I have a problem, where I need to learn a classifier (such as SVM) such that all the learned weights to be non-negative due a constraint on the classifier function.

I found out that "SVM Struct" is able to do as mentioned in the comments inside some of their source codes. But, I'm still unable to find any reference (paper, or lecture notes) describing the theoretical aspects of how to solve this problem. Is there any standard method for integrating such constraints in the classification weight learning process? Note that a similar question has been asked in the following question, but I believe no clear and complete answer is given to it.

Answer 1

I successfully used a non-negative weights linear Support Vector Machine (SVM) by adding some dummy data (all possible one-hot-vector excluding the bias) at training time and using off-the-shelf SVM implementations such as LibLinear but any implementation could do -- see my blog post. My goal was to fastly achieve diagonal Mahalanobis metric learning. Be careful with the class weighting (wi in LibLinear).

Answer 2

I developed a Python library to solve the linear SVM with nonnegative constraint, see https://github.com/statmlben/Variant-SVM.

Answer 3

I don't have any references on this either, but maybe the following thoughts will be helpful. First, why would you need all $w_i$ to be non-negative? If you need a black box that classifies your data, why would you care about how the box works? If you are studying your data, the negativity of $w_i$ is a property of the data reflected in the SVM classifier, then why deny it?

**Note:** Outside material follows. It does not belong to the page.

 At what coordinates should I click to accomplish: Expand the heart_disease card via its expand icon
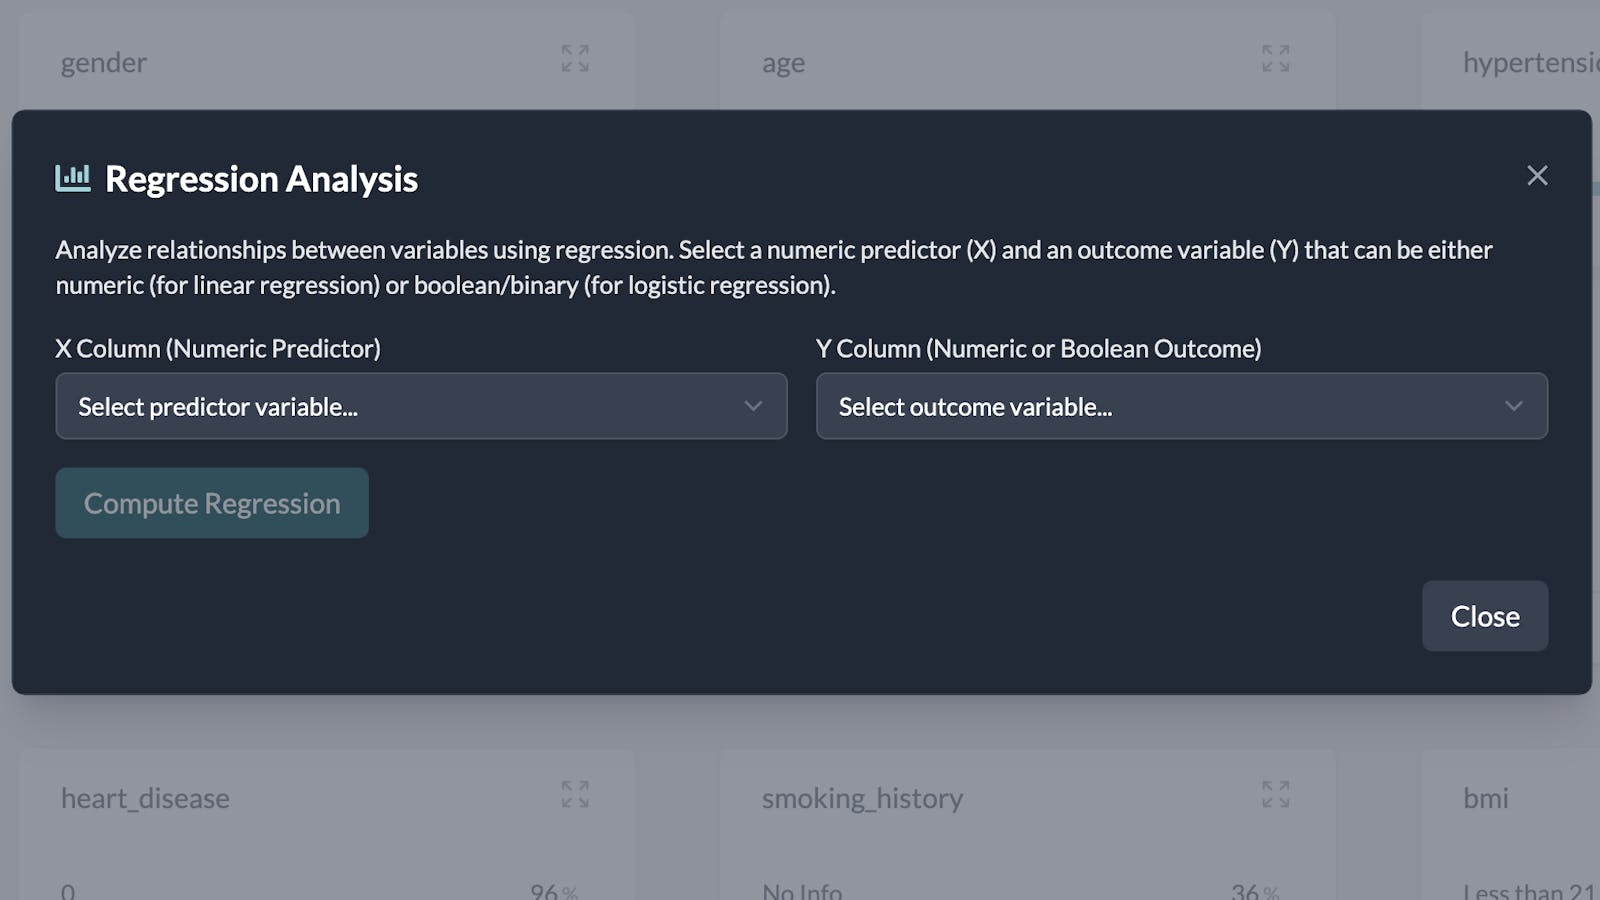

Answering your question, I'd suggest the following two approaches.

1. Add constraints $w_i \geq 0$ to the original SVM optimization problem. I don't know if there are any SVM libraries that would allow you to do that. If your dataset is not very large, you can solve this new optimization problem yourself using any general solver for quadratic problems. Note that, generally speaking, the properties of your hyperplane will not be the same as those of the common SVM hyperplane.

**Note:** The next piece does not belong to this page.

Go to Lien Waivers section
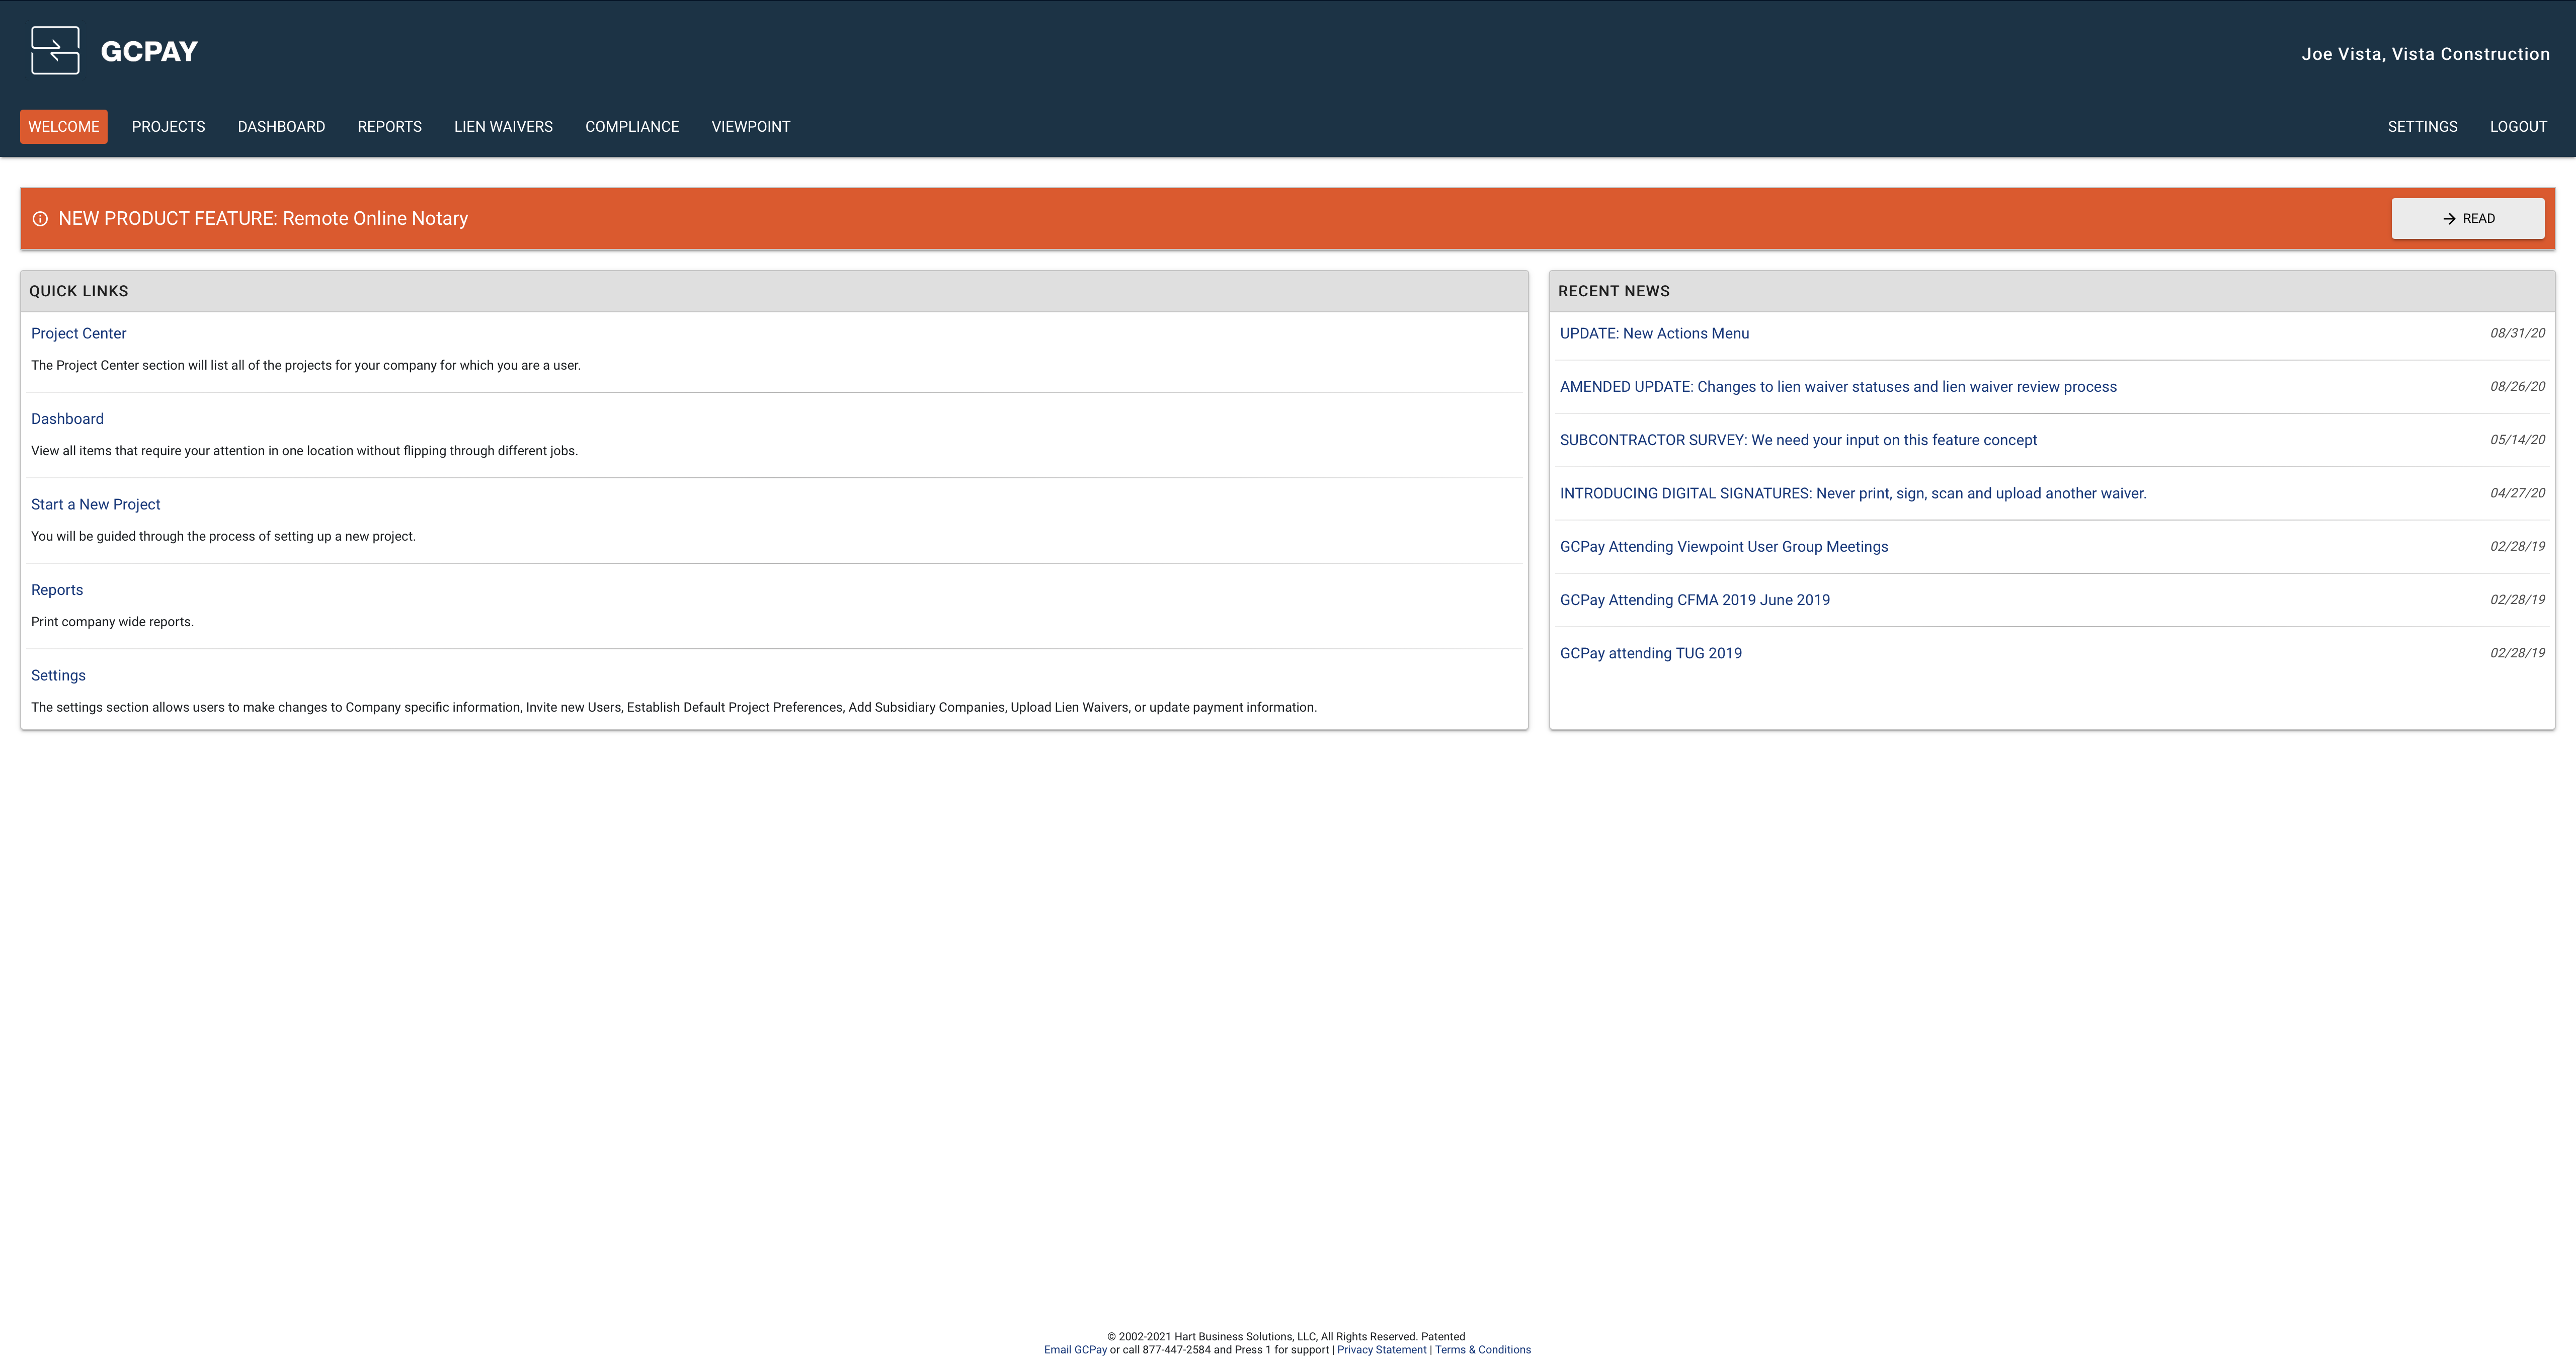[503, 127]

2. Get $w, b$ by solving the original SVM optimization problem and if some $w_i$ are negative, transform your data using one of the following approaches.

   • For each $w_i < 0$ you can consider $x'_i = -1 \times x_i$ ("reflection" of the $i$-th dimension).
   • Shift and rotate your data to get all $w_i \geq 0$. First, substract $b/||w||$ from your data -- now your hyperplane passes through the origin. Rotate your data to point $w$ into the positive quadrant of $R^n$. For example, if $||w|| = d$, you can calculate the angle $\alpha$ between $w$ and $w' = (d, 0, ..., 0)$, and then rotate your dataset by $\alpha$. Note that in this case you will get a classifier with all $w'_i = 0$ except $w'_1 = d$.

Answer 4

The decision rule for a (linear kernel) SVM is given by $f(x_{new}) = \textrm{sign}(\sum_{i}\alpha_{i}x_{i}^{T}x_{new} + b)$, where $\alpha_{i}$ is non-zero for only a subset of the $x_{i}$ (the support vectors) and I lump the training label $y_{i}$ in with $\alpha_{i}$ as part of the "weight" for support vector $x_{i}$.

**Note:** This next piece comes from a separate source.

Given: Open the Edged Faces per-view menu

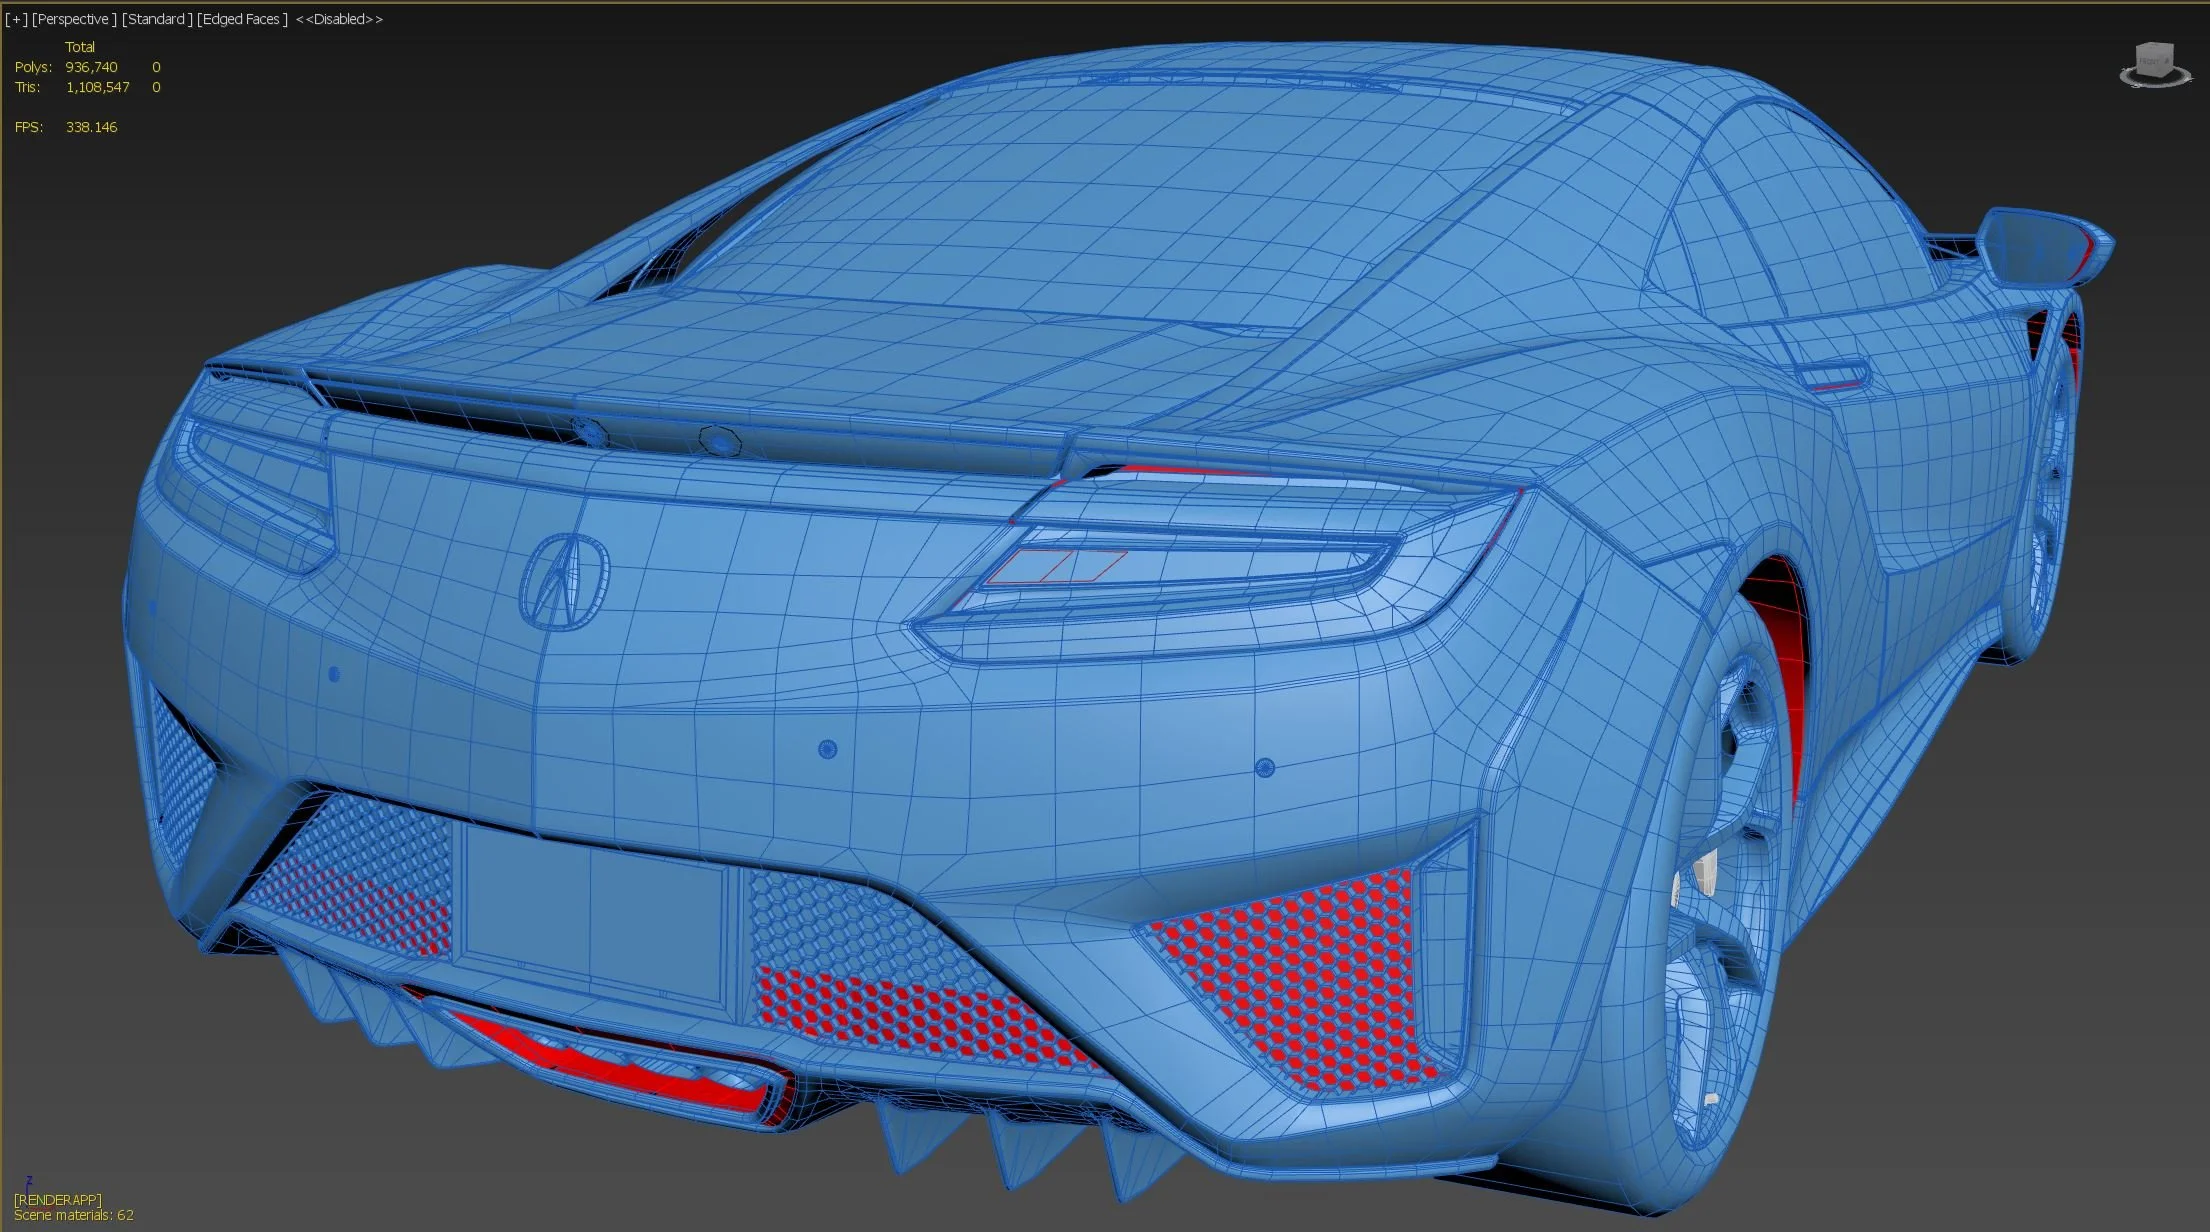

The decision rule is generally never expressed as $f(x_{new}) = \textrm{sign}(w^{T}x_{new} + b)$, with $(w,b)$ being the parameters for the optimal separating hyperplane from the SVM optimization.

If you're looking for algorithms where representing the decision rule in that particular inner-product format is desirable, SVM may not be appropriate for you. You could instead use constrained logistic regression if you want to enforce the hyperplane coefficient condition $w_{i} > 0, \forall{} i$, but you make the optimization much harder and lose guarantees on properties of the classifier.

I haven't thought too much about it, but you may also lose feasibility. At the very least, you must by definition produce a classifier that has a worse margin than the traditional SVM. Suppose you were only considering a linear kernel. SVM will pick out the line (among all lines) that yields maximum margin in the data (in the case it is linearly separable). If you add a constraint like $w_{i} > 0, \forall{} i$, then you are asking the SVM algorithm to search only over a special subset of lines, with positive coefficients. So the best achievable margin there will be no better than the best margin among all possible lines, and probably a lot worse. And you will lose the ability to use the same Lagrangian dual representation that allows for the support-vector based decision rule I mentioned above, since the dual will now involve new constraints.

Can you share more information about the nature of your problem and why it requires this constraint?

Lastly, as far as I can tell, the mention of SVM-struct is entirely non-sequitur. That is a method for having vector- or structure-valued outputs instead of merely having class labels (some scalar enumeration data type) as the outputs.